Smartphone-Wissen für Einsteiger

Die Grundlagen zum Umgang mit internetfähigen
Die Grundlagen zum Umgang mit internetfähigen
Foto: dpa dpa
Was wir bereits wissen
Der Hattinger Stefan Heinz (24) gibt an der VHS Kurse zum Umgang mit internetfähigen Handys. Hier einige seiner wichtigsten Tipps.
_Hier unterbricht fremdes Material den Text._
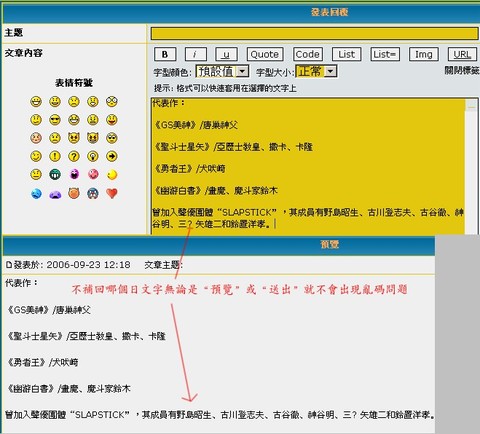Insert the exclamation mark emoticon
This screenshot has width=480, height=434.
click(55, 156)
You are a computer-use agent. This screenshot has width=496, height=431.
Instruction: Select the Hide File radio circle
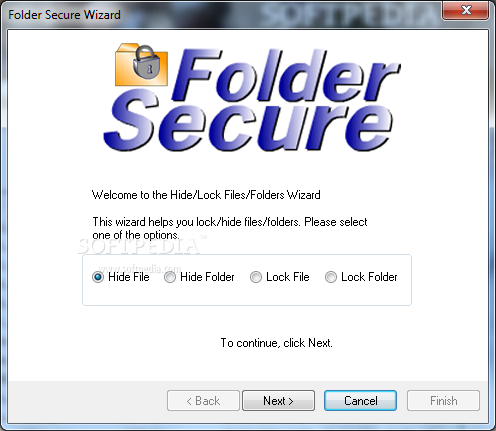click(x=98, y=277)
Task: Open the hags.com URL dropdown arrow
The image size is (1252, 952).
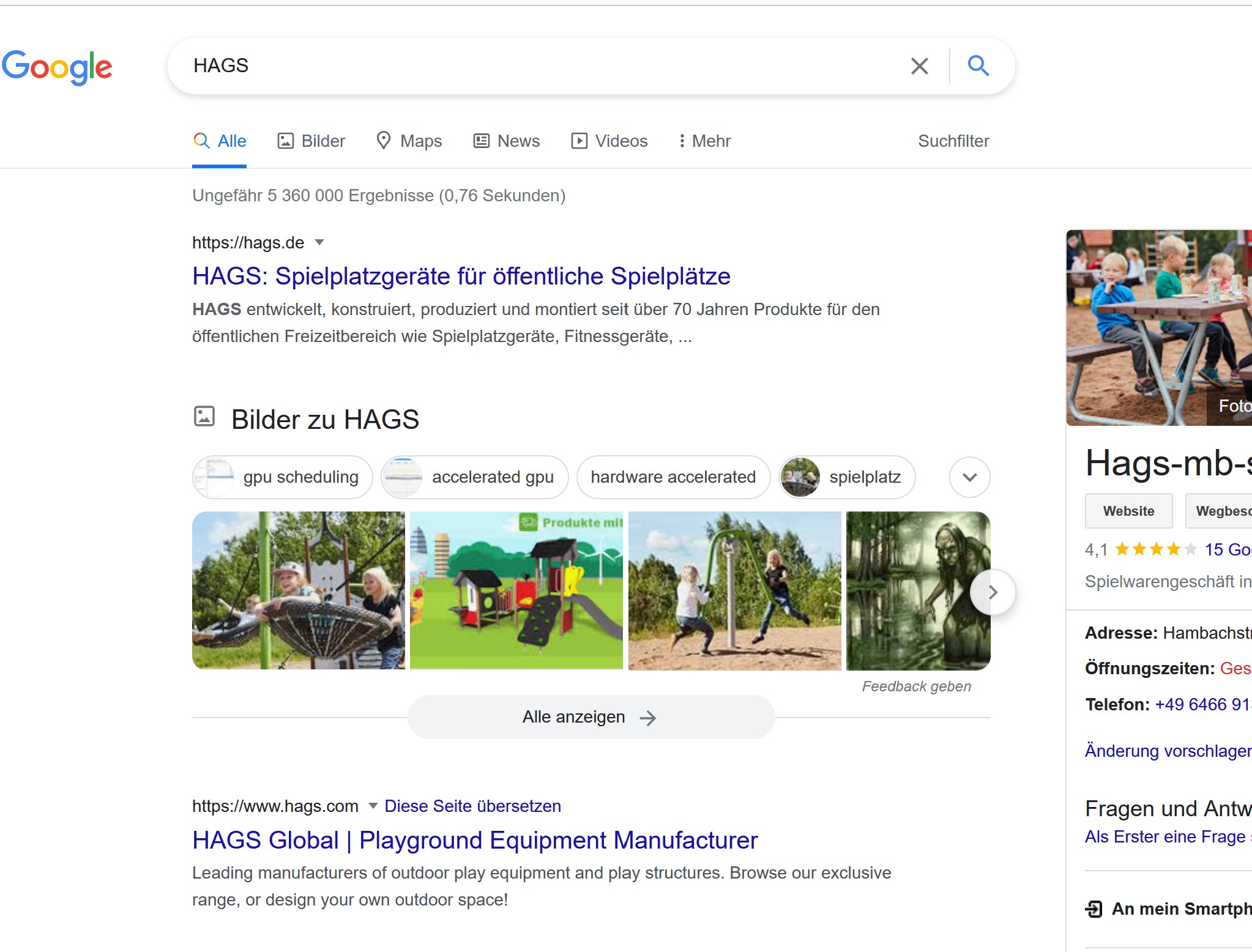Action: tap(373, 806)
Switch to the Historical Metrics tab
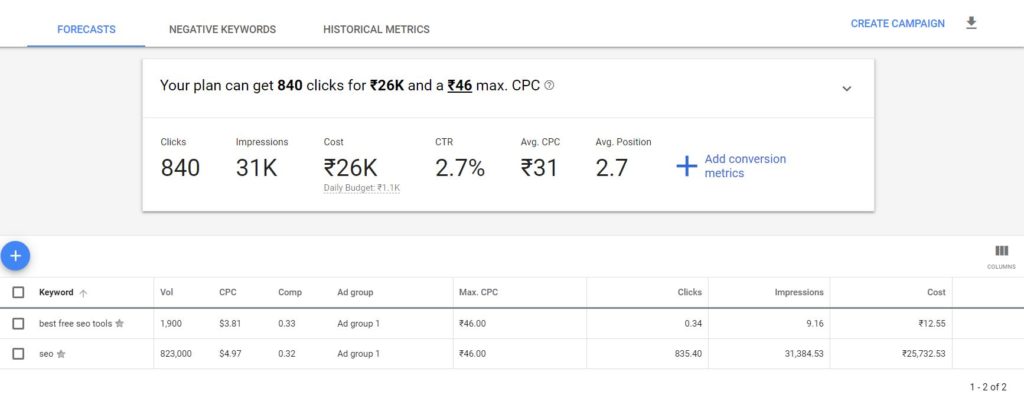1024x401 pixels. [376, 29]
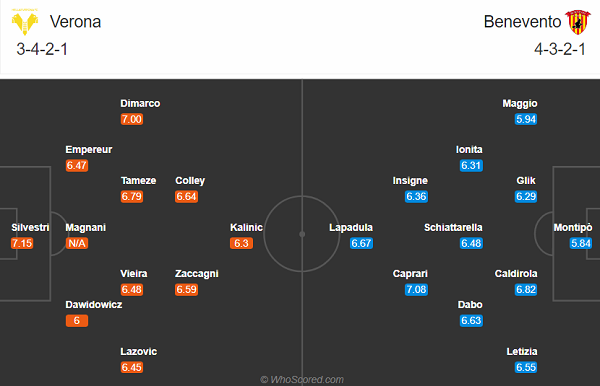600x386 pixels.
Task: Select Lapadula's 6.67 rating badge
Action: [361, 243]
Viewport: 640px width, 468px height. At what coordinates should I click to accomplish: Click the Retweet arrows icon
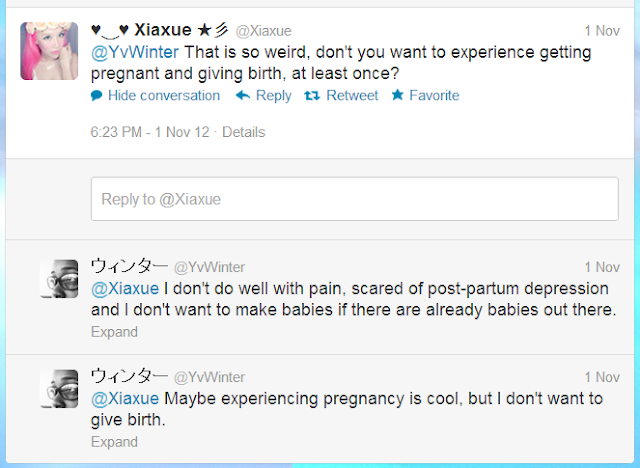(311, 96)
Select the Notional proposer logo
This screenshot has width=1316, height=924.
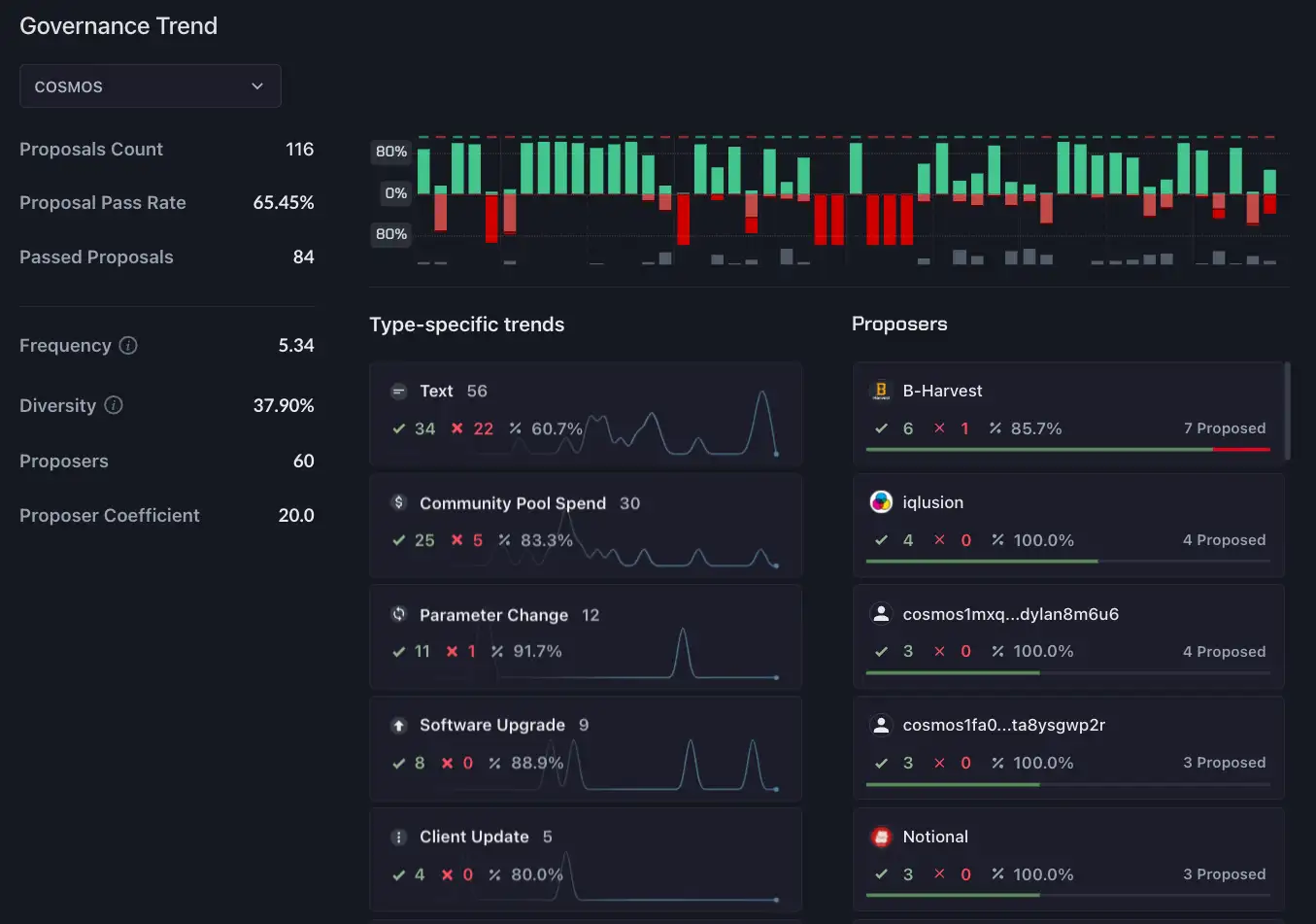tap(881, 836)
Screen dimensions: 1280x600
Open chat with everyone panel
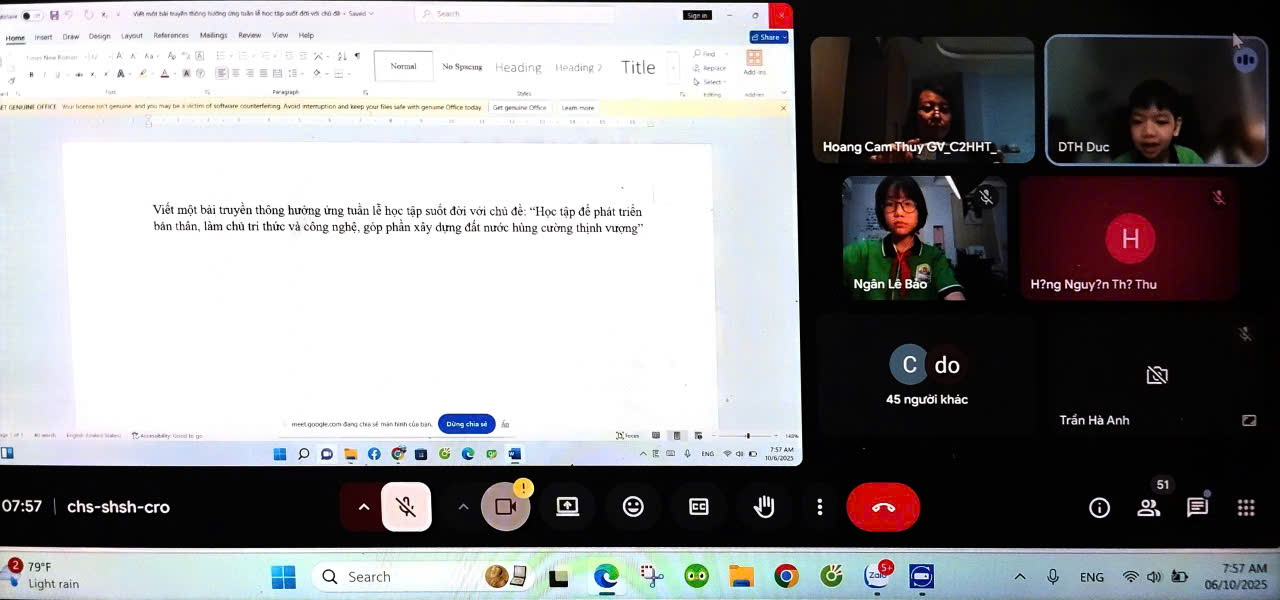pos(1197,508)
Hattingen..  Beim Erstkontakt mit dem neuen Smartphone sind viele Menschen erst einmal überfordert. Gerade für Senioren ist diese Technologie oft Neuland, weiß Stefan Heinz (24). Regelmäßig schult der Hattinger in VHS-Kursen Interessierte im Umgang mit ihrem (Android)-Smartphone, so auch am Wochenende wieder, als er zehn Teilnehmern 55+ Wissenswertes rund ums Thema vermittelte. Hier einige seiner wichtigsten Tipps:

Welches Smartphone?

„Ein großes Display und eine gute Klangqualität erleichtern gerade älteren Menschen die Smartphone-Nutzung“, betont Stefan Heinz. Er persönlich präferiert für Einsteiger die Samsung-Galaxy-Reihe. „Diese Handys verfügen u. a. über einen so genannten einfachen Modus, der eine reduzierte und damit bessere Übersicht aufs Gerät bringt.“ Doch keine Sorge: „Man bleibt trotzdem up to date.“

Welcher Tarif?

Stefan Heinz empfiehlt Einsteigern, einen Tarif über monatlich 500 Megabyte oder alternativ ein Gigabyte abzuschließen („das kostet im Monat keine zehn Euro“). „SMS und Telefon sind ja meistens im Tarif mit drin, hier empfehle ich aber die minutengenaue Abbrechnung, weil Senioren weniger telefonieren. Letzlich hängt es aber natürlich vom individuellen Anrufverhalten ab.“ Nicht notwendig, betont Heinz, sei es übrigens, Kreditkarten-Angaben auf dem Smartphone zu hinterlegen. „Dadurch stellt man sicher, dass man nicht beim versehentlichen Tippen auf eine kostenpflichtige App hohe Zusatzgebühren zahlen muss.“ Und sollte man doch einmal eine solche App benötigen, „kann man diese auch per Geschenk-Gutschein-Karte bezahlen“ (gibt es u. a. bei DM, Rewe, Saturn).

Welche Apps?

Die meisten Smartphone-Einsteiger, weiß Stefan Heinz, wollen von ihm zunächst weniger wissen, welche Apps er für sinnvoll hält, als vielmehr, wie ihre persönlichen App-Favoriten eigentlich auf den Startbildschirm ihres Smartphones gelangen: Telefon, Kontakte, Internet, Fotokamera, Galerie. Natürlich erklärt Heinz dieses Procedere in seinen Kursen genau, macht darüber hinaus aber auch darauf aufmerksam, welche Apps er überhaupt für sinnvoll hält. „Auf jeden Fall dazu zählt ein Anti-Viren-Programm.“ Auch Spezialtipps nennt er – etwa die App „Pendelpanda“ für Senioren, die häufig mit dem Bus unterwegs sind.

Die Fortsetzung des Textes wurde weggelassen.